Aachen. Christopher Johnson McCandless ist 22 Jahre alt, als er kurz nach seinem Abschluss seine gesamten Ersparnissse spendet und mit geringsten Mitteln nach Alaska auswandert. „Ich will nach Alaska. Ohne beschissene Uhr, keine blöden Karten oder Navigation. Ich will einfach nur da sein.“

McCandless wird zu Alexander Supertramp. Seine Geschichte wird nach der Veröffentlichung des Buches „Into the Wild“ und der gleichnamigen Verfilmung zum Kult. Geschwächt durch eine Vergiftung, stirbt McCandless in der Wildnis Alaskas an Entkräftung. Der Bus, in dem er die letzten Tage verbrachte, wird zu einer Art Wallfahrtsstätte für jugendliche Aussteiger.

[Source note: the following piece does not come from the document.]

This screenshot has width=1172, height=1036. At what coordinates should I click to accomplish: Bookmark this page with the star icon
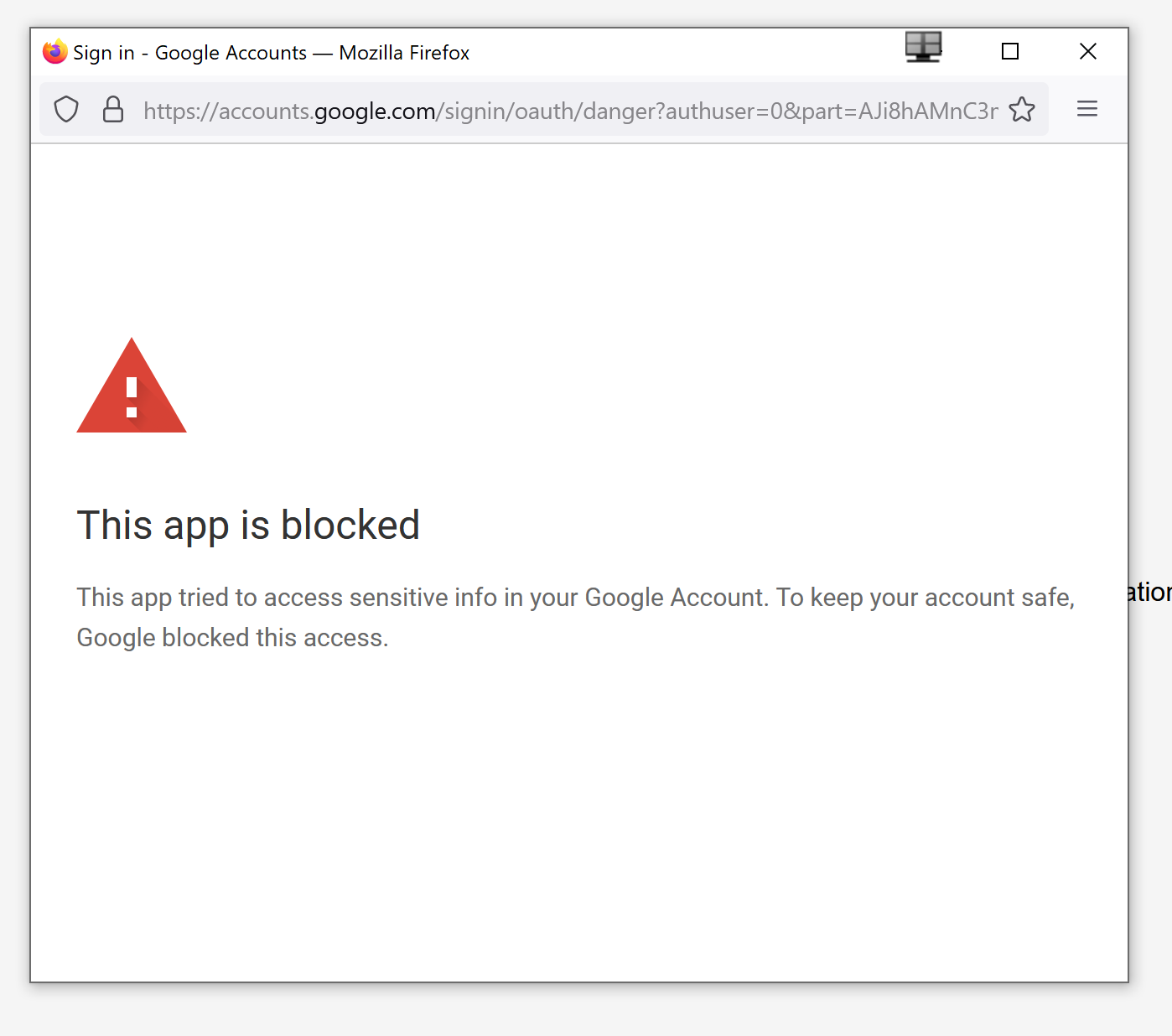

Für das Theaterprojekt „End oft he Road“ beschäftigten sich 13 Jugendliche des Jugendclubs „Teens II“ vom Das Da Theater mit der Geschichte des jungen Abenteurers. Was veranlasst einen jungen Menschen, alles hinter sich zu lassen und auszusteigen? War McCandless’ Entscheidung mutig, wegweisend, oder war er einfach nur naiv? Führte seine Naivität nicht schließlich zum Tod?

Dies sind Fragen, die das Stück geschickt aufgreift. Die Jugendlichen Sophia, Clara und Anton verabreden sich zum gemeinsamen Aussteigen im Internet. Ziel ist der legendäre „Magic Bus“ von Ale-xander Supertramp. Wie er haben sie genug von der oberflächlichen Gesellschaft. Sie wollen seiner Spur folgen. Doch sie merken, dass der romantische Traum von der absoluten Freiheit gar nicht so leicht zu verwirklichen ist.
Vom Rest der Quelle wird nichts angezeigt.